At first, her focus is on the wives and "stunners", those beautiful girls on whom the Pre-Raphaelite painters and poets alighted: Effie Gray, Lizzie Siddal, Jane Morris. Inevitably, Gray's marriage to the art critic of the day, John Ruskin, dominates the first 130 pages. Ruskin's horror at the revelation of his wife's naked body on their wedding night led to an unconsummated marriage, and then scandal and divorce when a love-starved Effie fell for Ruskin's protégé, John Millais. Garnett tells this unhappy tale from Effie's point of view, but omits what it might tell us about what it means to be a muse.

Siddall's fate was a far worse one.
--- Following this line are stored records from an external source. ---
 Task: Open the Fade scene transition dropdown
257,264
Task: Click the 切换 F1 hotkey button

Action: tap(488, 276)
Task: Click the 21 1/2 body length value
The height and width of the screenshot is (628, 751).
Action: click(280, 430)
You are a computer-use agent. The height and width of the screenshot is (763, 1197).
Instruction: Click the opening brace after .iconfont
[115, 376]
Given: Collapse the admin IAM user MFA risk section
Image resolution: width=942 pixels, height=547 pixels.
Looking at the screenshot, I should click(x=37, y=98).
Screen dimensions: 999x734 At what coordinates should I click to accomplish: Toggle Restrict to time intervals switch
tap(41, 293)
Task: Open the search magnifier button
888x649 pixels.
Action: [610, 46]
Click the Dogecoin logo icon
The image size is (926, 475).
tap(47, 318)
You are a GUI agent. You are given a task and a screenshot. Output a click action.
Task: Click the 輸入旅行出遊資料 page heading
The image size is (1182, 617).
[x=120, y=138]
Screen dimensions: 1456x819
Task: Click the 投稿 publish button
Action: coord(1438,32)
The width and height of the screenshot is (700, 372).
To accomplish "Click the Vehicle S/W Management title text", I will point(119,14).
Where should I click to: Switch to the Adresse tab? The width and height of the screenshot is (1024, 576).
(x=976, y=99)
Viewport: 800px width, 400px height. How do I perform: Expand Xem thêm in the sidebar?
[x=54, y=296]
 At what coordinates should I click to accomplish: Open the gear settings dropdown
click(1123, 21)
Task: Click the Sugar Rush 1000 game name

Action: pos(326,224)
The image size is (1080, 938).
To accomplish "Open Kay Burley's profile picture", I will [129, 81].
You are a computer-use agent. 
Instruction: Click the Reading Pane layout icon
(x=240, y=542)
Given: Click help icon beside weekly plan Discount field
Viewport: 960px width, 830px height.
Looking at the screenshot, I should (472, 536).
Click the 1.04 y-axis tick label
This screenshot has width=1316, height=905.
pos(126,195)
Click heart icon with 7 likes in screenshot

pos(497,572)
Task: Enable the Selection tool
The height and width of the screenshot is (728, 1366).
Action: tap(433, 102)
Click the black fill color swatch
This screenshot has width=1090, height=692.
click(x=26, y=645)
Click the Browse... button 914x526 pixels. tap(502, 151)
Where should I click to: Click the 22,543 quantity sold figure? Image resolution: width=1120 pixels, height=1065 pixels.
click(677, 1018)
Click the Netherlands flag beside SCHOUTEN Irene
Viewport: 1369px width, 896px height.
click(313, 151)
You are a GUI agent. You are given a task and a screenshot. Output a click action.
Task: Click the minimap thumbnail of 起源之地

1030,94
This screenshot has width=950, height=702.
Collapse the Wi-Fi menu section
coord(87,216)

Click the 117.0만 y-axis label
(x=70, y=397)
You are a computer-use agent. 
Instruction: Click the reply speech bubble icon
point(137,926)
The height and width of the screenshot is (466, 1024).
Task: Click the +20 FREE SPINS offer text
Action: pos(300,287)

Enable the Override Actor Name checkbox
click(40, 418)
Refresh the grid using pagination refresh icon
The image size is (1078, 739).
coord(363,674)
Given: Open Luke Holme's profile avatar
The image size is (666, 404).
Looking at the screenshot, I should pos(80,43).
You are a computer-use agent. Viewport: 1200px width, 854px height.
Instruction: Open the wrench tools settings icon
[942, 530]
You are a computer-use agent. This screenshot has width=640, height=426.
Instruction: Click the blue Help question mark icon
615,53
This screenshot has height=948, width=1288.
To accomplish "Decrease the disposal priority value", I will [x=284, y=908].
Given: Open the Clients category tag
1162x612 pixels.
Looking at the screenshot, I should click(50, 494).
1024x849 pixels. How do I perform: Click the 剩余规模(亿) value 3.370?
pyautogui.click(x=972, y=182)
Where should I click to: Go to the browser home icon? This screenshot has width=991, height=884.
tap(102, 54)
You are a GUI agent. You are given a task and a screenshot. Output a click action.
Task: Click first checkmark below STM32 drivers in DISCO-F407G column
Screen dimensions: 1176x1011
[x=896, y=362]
Garnett traces her sad relationship with Dante Gabriel Rossetti, her beginnings as his model, her growth into an artist and her final demise as his wife, addicted to drugs. Garnett allows herself a rare moment of speculation about their sexual relationship before they were married, writing that the granddaughter of William Holman Hunt, Diana, confided in Garnett her personal belief that Lizzie had had an abortion before marriage. Garnett finds the truth of this "debatable": "Family anecdotes abound. Just because they are repeated doesn't make them necessarily true," she writes.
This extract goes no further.